Ellen and her mother had been buying cloth for Ellen’s trousseau, and she had put it all by for her mother to begin on when her mother should be married. I was to help her, and so, of course, was Aunt Sarah.
In our days, girls mostly made their own trousseaux, and the richer among us had some seamstress engaged for a couple of months or six weeks, but friends helped one another, and one was supposed to go to one’s husband with linen enough to last a long time in life, and with good, substantial garments, suitable for various occasions in a gentlewoman’s life. Ellen had a poplin and a cashmere among other things, and when I came a day or two after her mother’s wedding to encourage her to begin on her own things, I found her on her hands and knees cutting.

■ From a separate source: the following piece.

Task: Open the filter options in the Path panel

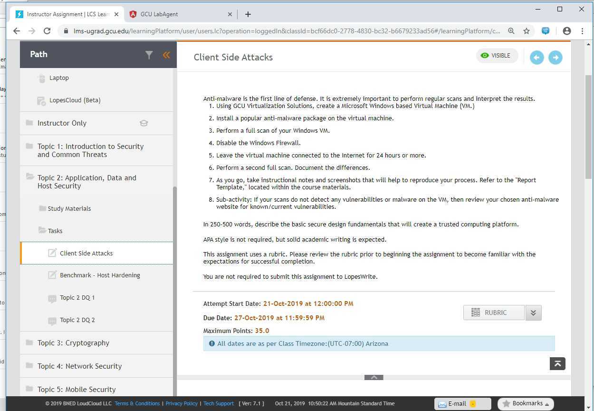Action: click(x=149, y=55)
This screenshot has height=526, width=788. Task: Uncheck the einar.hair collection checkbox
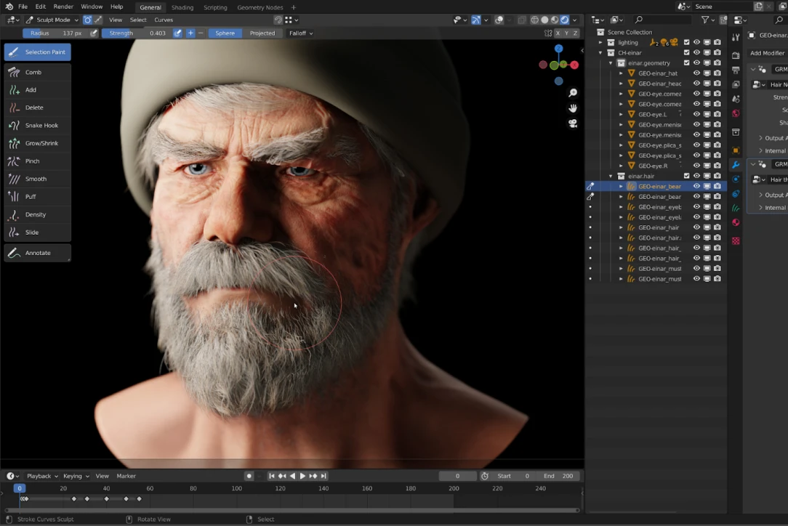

“Why, Ellen Payne! What’s that you’re doing?” For instead of cutting out one beautiful cashmere garment she was cutting three little frocks. “Oh, Miss Grant!” I exclaimed, scandalized, to Miss Sarah, “Ellen’s cutting up her blue cashmere from her trousseau for the children.”
Miss Grant adjusted her glasses and peered down at the patterns on the floor.
“Well, there,” said she, “you have Ellen. We’ll have Ellen Payne’s trousseau walking all over town on three pairs of legs, and rather than patch up their old things, she begins her new life by taking the very trousseau off her own back! Some would think you were self-sacrificing, Ellen, but I know you.”
Poor Ellen always remained the same, taking more pleasure in doing any one’s work than her own, and as she told me, “the soul of her sickened in patching up the clothes of those poor children any more,” and, besides, said she: “Everybody else has new clothes, and there’s no one on earth quite so proud as a little girl with a new frock.”
“But your own trousseau, Ellen,” I objected scandalized, because I had a proper sentiment for those things. Ellen was romantic, but seldom sentimental at all.